What is 22q11.2 Deletion Syndrome?
Also known as DiGeorge Syndrome and Velo Cardio Facial Syndrome (VCFS)
22q11.2 Deletion Syndrome (22q) is a relatively common genetic occurrence that appears equally among males and females and across all racial backgrounds. In most cases 22q appears sporadically and babies born with it have no family history of this syndrome. There is nothing a parent did or didn’t do to cause the syndrome. However, people with 22q have a 50% chance of passing it on to their children. That is how my father passed it on to me and my siblings and I passed it on to my daughter.
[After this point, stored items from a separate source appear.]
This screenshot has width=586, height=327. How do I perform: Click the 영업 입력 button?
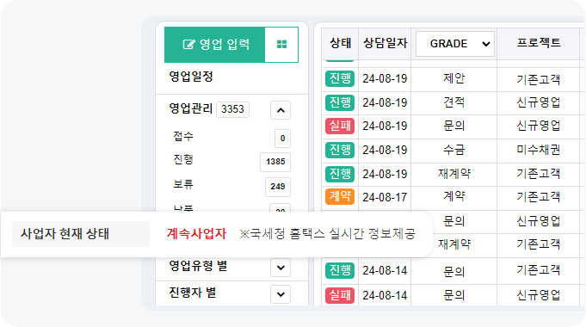[215, 45]

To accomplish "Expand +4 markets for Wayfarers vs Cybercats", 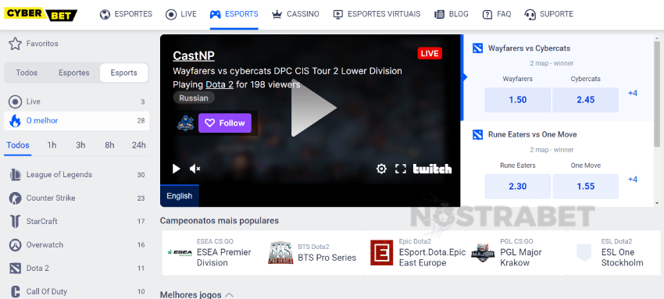I will [633, 93].
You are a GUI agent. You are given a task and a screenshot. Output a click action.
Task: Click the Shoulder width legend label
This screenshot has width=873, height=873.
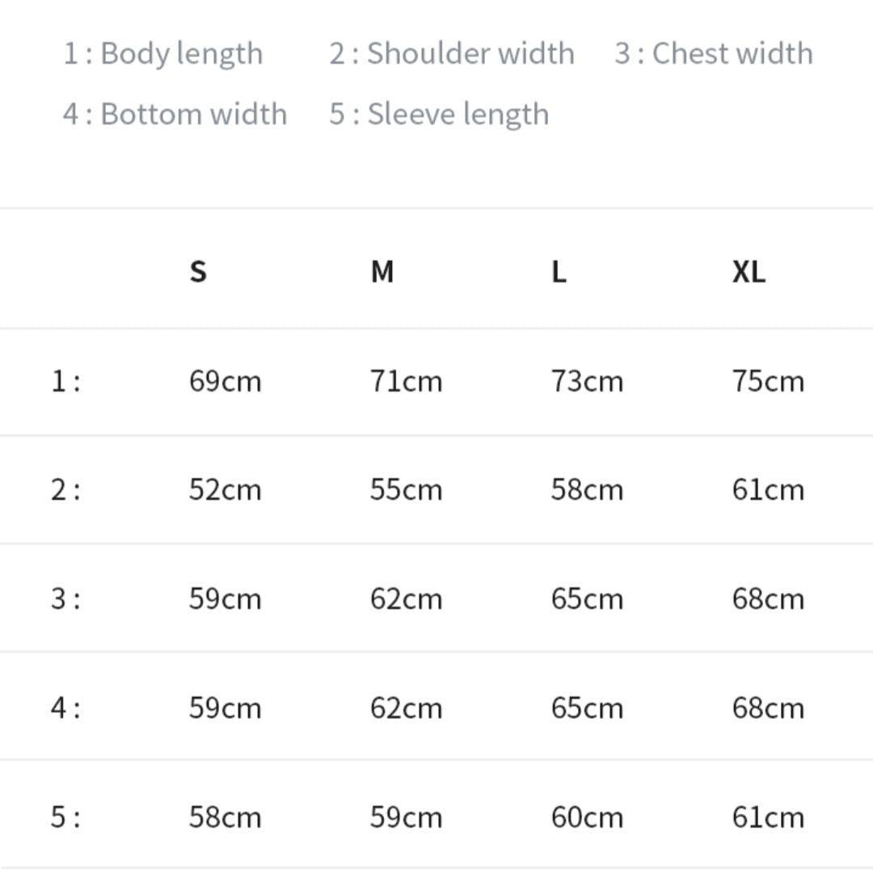(452, 53)
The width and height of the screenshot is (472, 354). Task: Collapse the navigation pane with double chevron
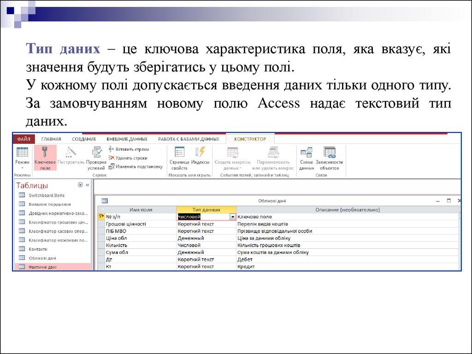[88, 185]
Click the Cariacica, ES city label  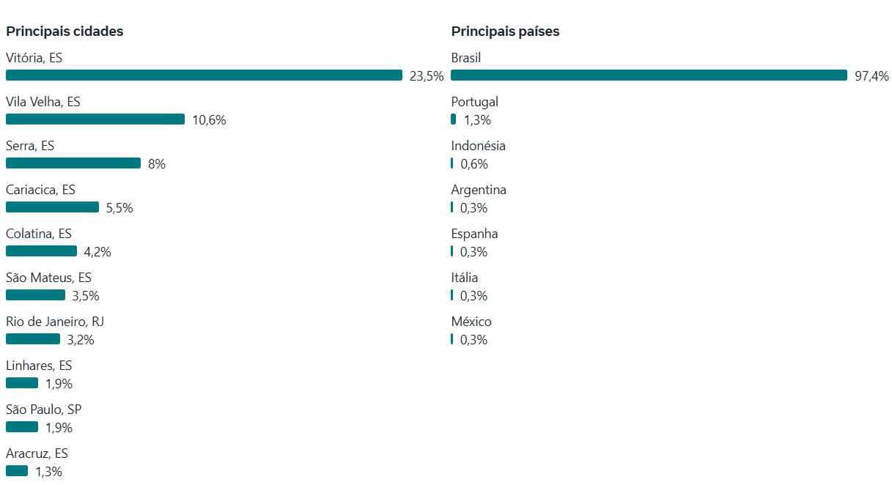click(x=40, y=190)
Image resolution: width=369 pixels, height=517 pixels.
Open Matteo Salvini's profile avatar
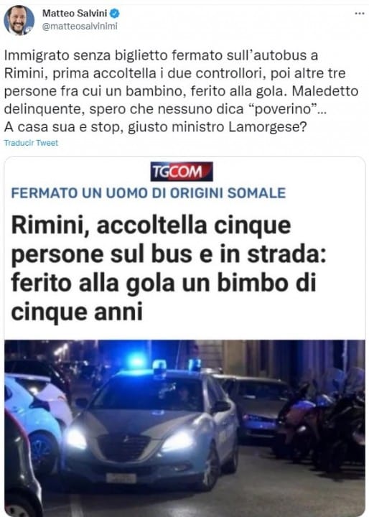[19, 20]

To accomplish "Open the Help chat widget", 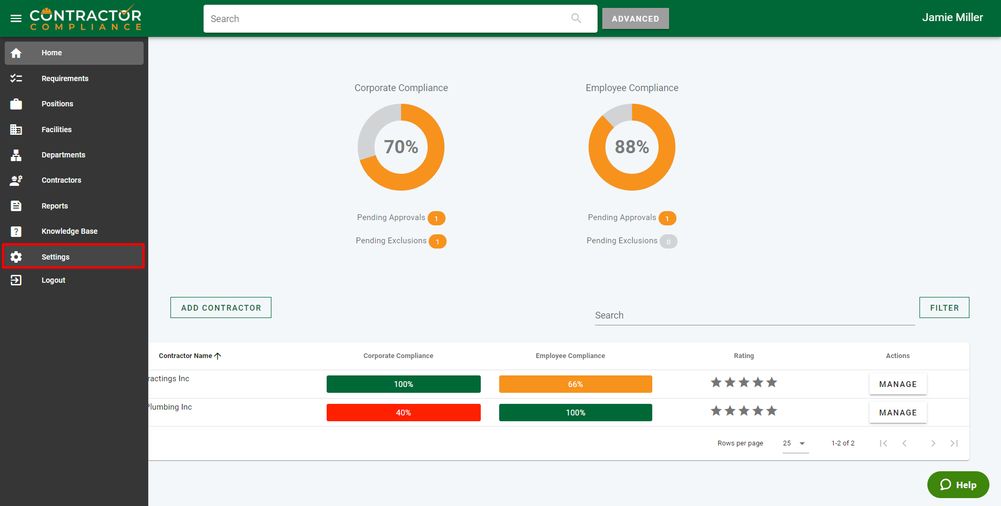I will point(958,484).
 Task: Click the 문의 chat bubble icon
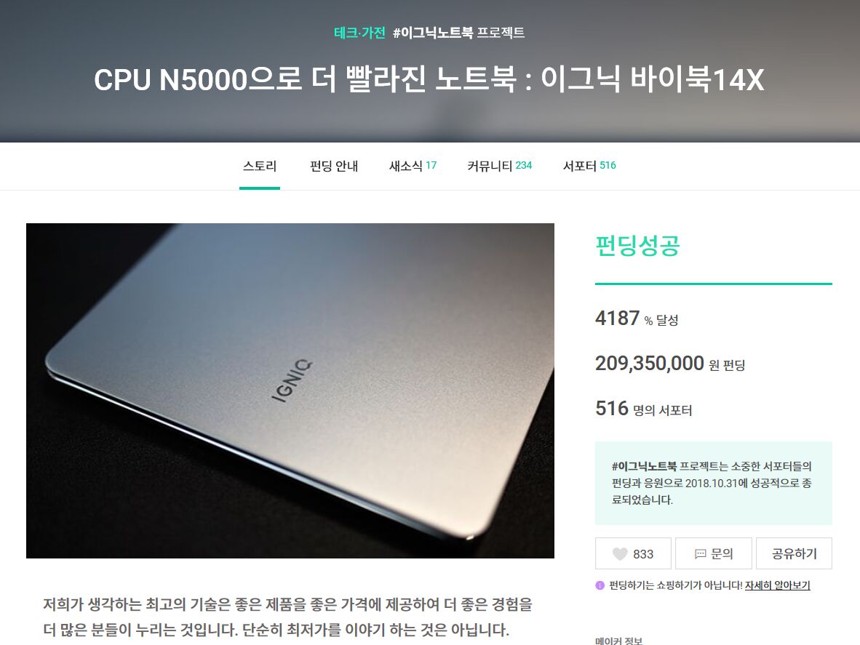701,554
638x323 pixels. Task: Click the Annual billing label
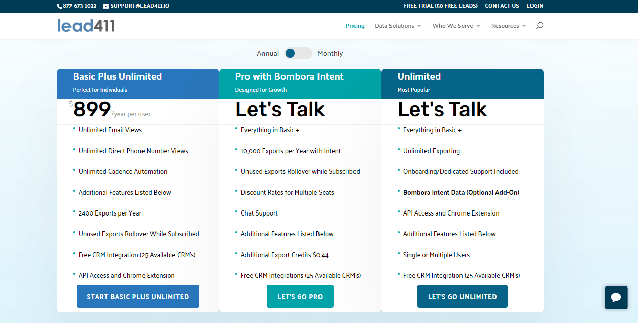[268, 53]
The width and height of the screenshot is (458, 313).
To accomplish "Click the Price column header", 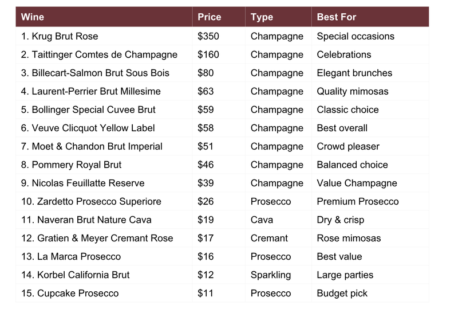I will coord(209,17).
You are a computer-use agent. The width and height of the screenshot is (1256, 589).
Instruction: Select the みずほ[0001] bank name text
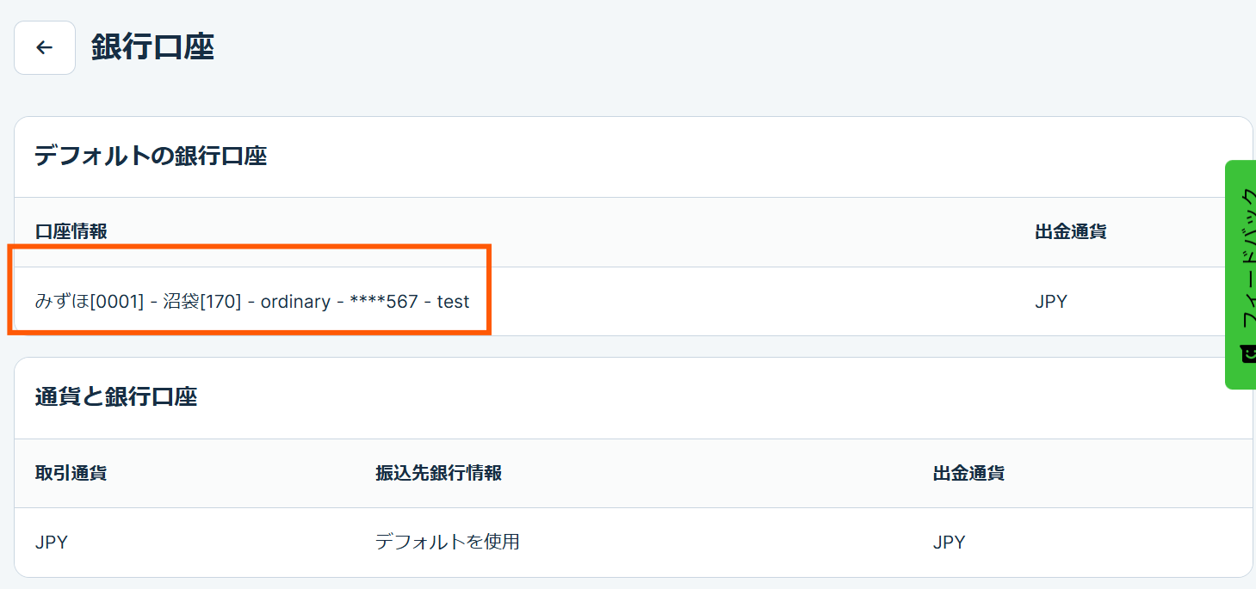pyautogui.click(x=90, y=302)
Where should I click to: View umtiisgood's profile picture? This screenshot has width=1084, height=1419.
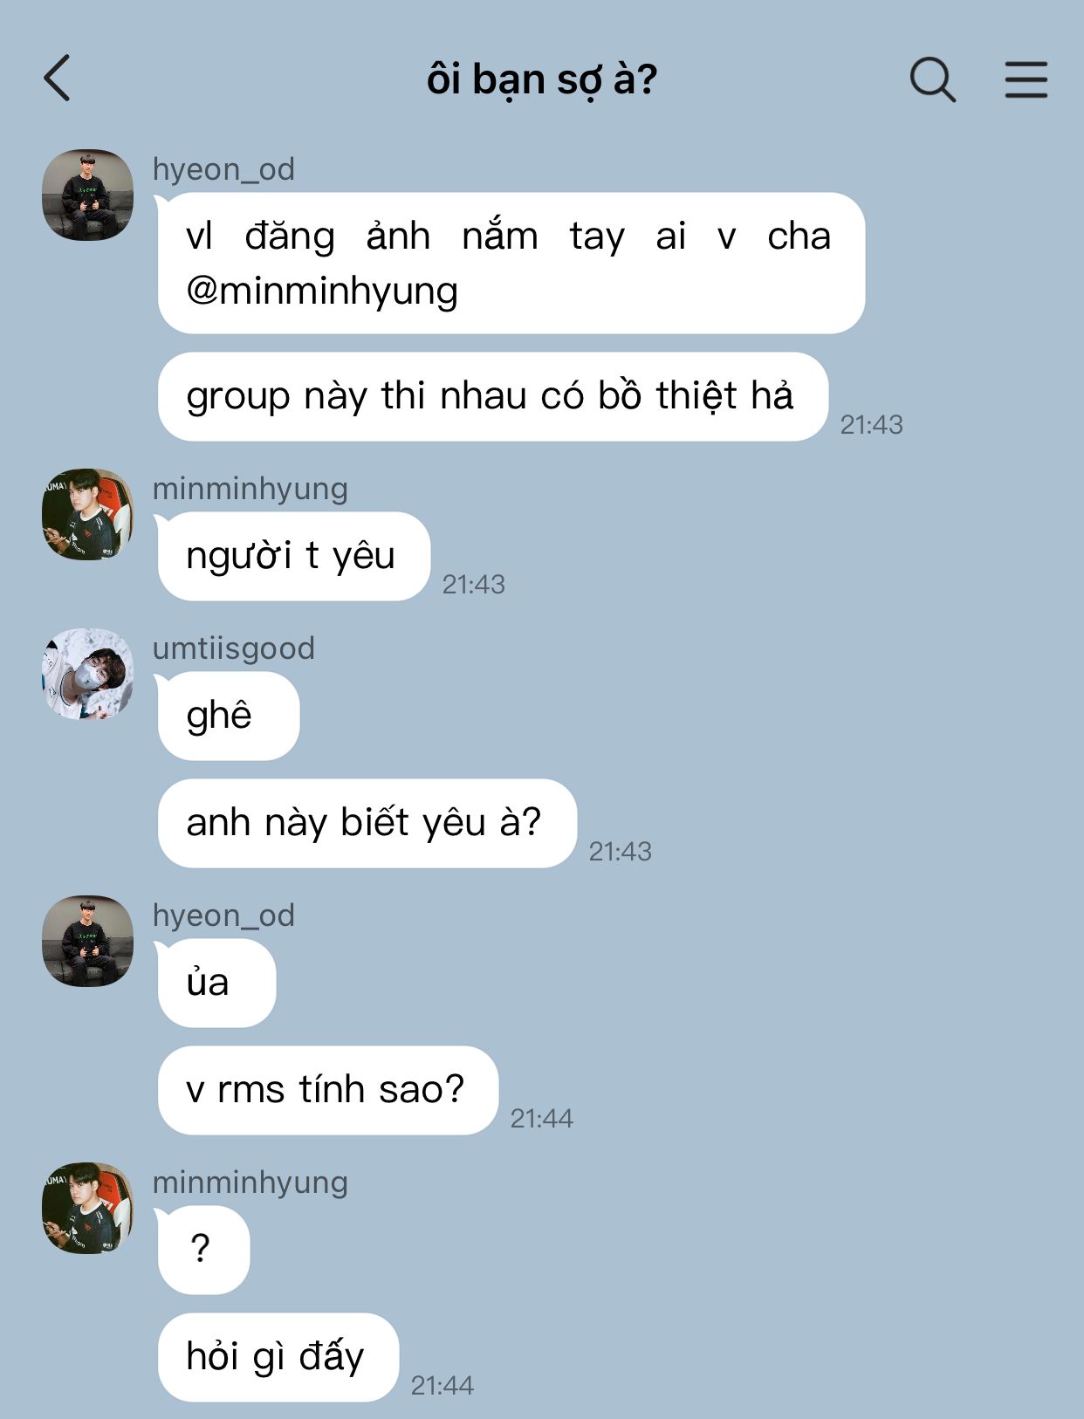click(x=87, y=674)
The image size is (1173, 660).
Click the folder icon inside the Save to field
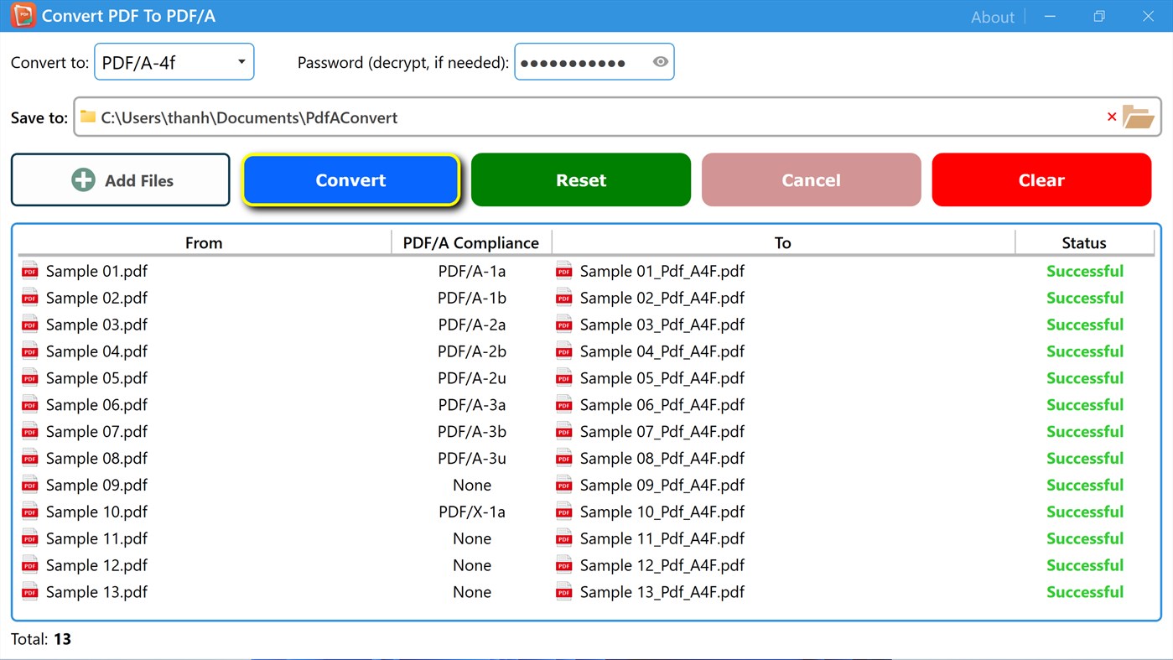[87, 117]
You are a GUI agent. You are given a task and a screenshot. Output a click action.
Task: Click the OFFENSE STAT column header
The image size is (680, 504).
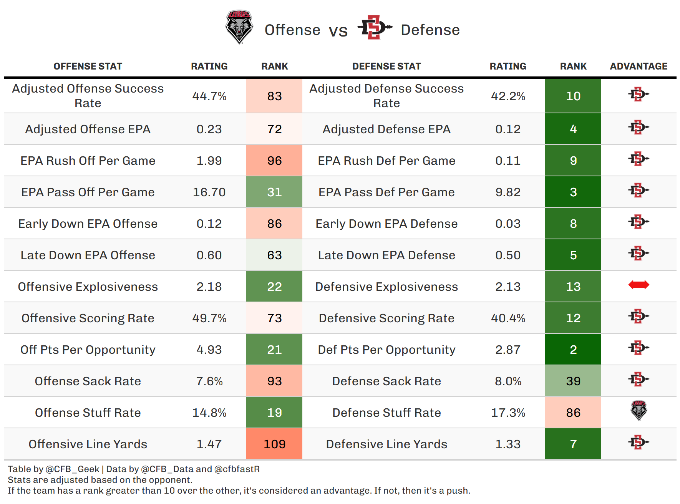pyautogui.click(x=88, y=66)
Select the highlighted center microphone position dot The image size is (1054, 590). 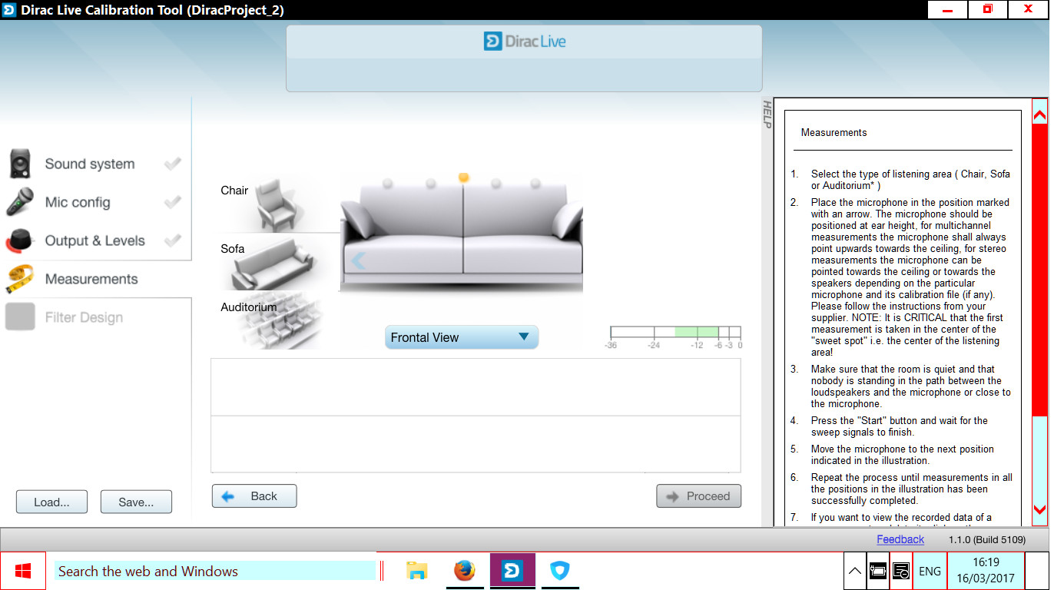(463, 177)
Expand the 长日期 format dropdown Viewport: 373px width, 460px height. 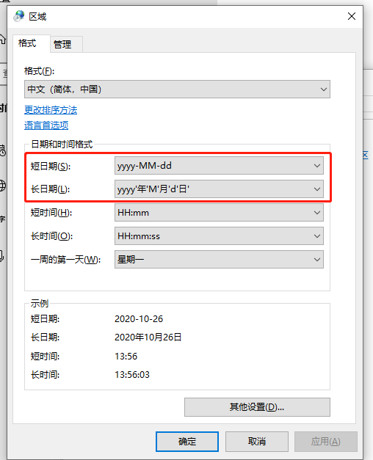(219, 189)
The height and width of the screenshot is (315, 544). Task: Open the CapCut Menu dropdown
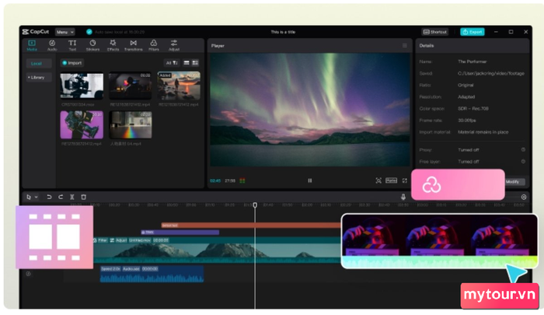(65, 32)
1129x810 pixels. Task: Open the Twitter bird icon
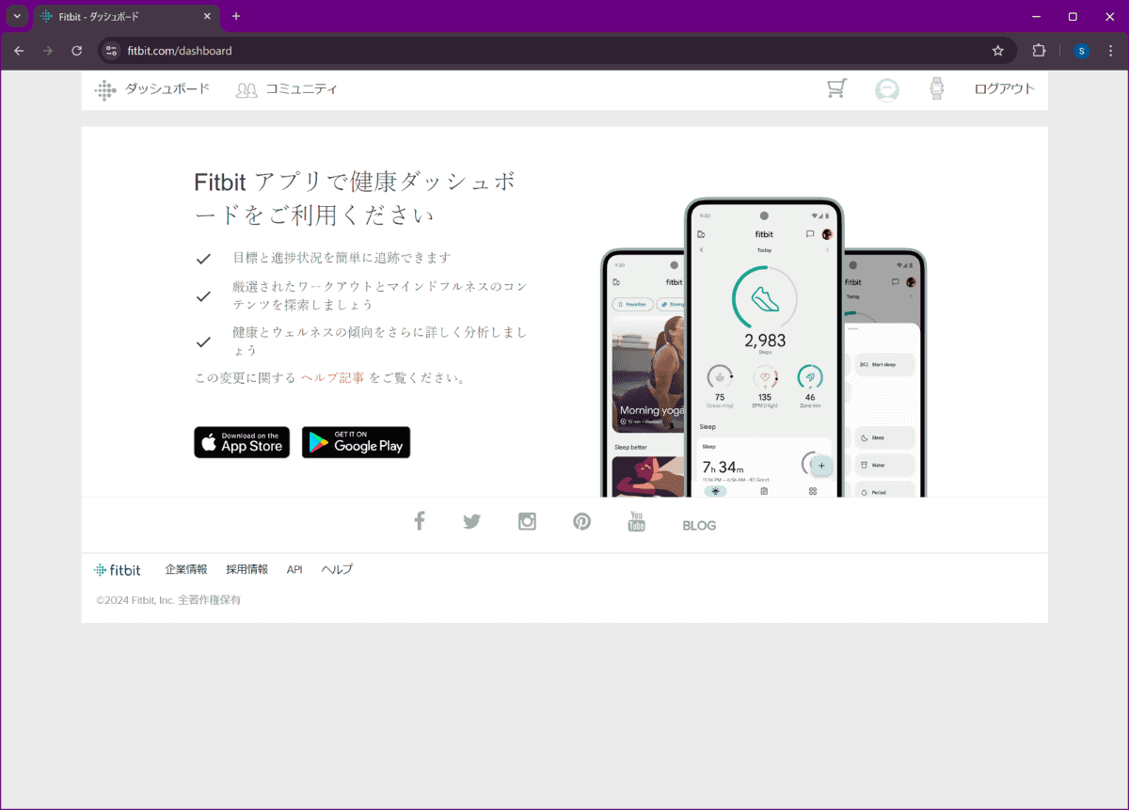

The common traits in our family is hypocalciuma and Low Iron. We all have our thryoids tested and functioning fully. We have all had test after test and each of us have different treatments because it affects even those of in the same family different which is why I advocate for newborn screening of Chromosomal disorders. Early testing and prevention is key to understanding.
22q11.2 Deletion Syndrome
This syndrome is caused by a very small piece of genetic material, or genes, missing from the long arm (known as the “q” arm) of the 22nd chromosome. The name 22q11.2 actually describes the location of the missing genes. This micro deletion is associated with 185 conditions that can affect nearly every system in the body. While conditions associated with the syndrome vary widely from person to person, some of the more common findings include: Some of the most common characteristics include: Ptosis (droopy eyelid), a pointed chin, prominent poorly formed ears, puffy hands, thin flaky toenails, wide nasal bridge, hypotonia (poor muscle tone), tendency to overheat, and lack of perspiration. Behavioral characteristics include chewing on nonfood items (clothing, bedding, toys) – teeth grinding, tongue thrusting, hair pulling, aversion to clothes, decreased the perception of pain and anxiety in social situations. Many children fall somewhere in the autism spectrum. Some medical issues include seizures, chronic diarrhea, macrocephaly, reactive airway disease (asthma). Very few of the children have speech or toilet training skills.
However, in our family we have very few of these traits listed above. As you can tell from when you read my blog. We are not a one size fits all diagosnes even with so many of us in our family having it effect us. For example my 10 year old has cerebral palsy a very mild form the rest of us do not have cp. Another example is I have gasteroparises the rest of the members in my family does not have gasteroparises. I could go on but I think you get the point by now. There is a list of suggetions so doctors can look and test others who have simuar issues and look out for later on down the road for example we do deal with aniexity issues but it varies from one of us to the next. My 6 year old brother passed away in his sleep from a brain hemmerage. I am 34 and still thriving and lviing and even raising my own family living in a different country then my family and having my own life.
Congenital heart defects
Immune system problems
Developmental milestone delays
Diagnosis and treatment
Because 22q11.2 Deletion Syndrome has such wide ranging and variable characteristics it can often go unrecognized and undiagnosed for years. However, it can be detected by a simple blood test called array comparative genomic hybridization. A FISH (fluorescence in situ hybridization) test may also be used to detect the condition.
Once diagnosed, there is no one plan of treatment for 22q since it affects everyone differently. The treatment and management of a child with 22q must be tailored to the individual based on age and symptoms. Because it is a multisystem disorder, it may be necessary to have multiple, ongoing evaluations, treatments and interventions. However, it is important to note that some children with 22q have few signs or symptoms and require minimal assistance; most others respond well to tailored treatment programs.
Tell someone about 22Q!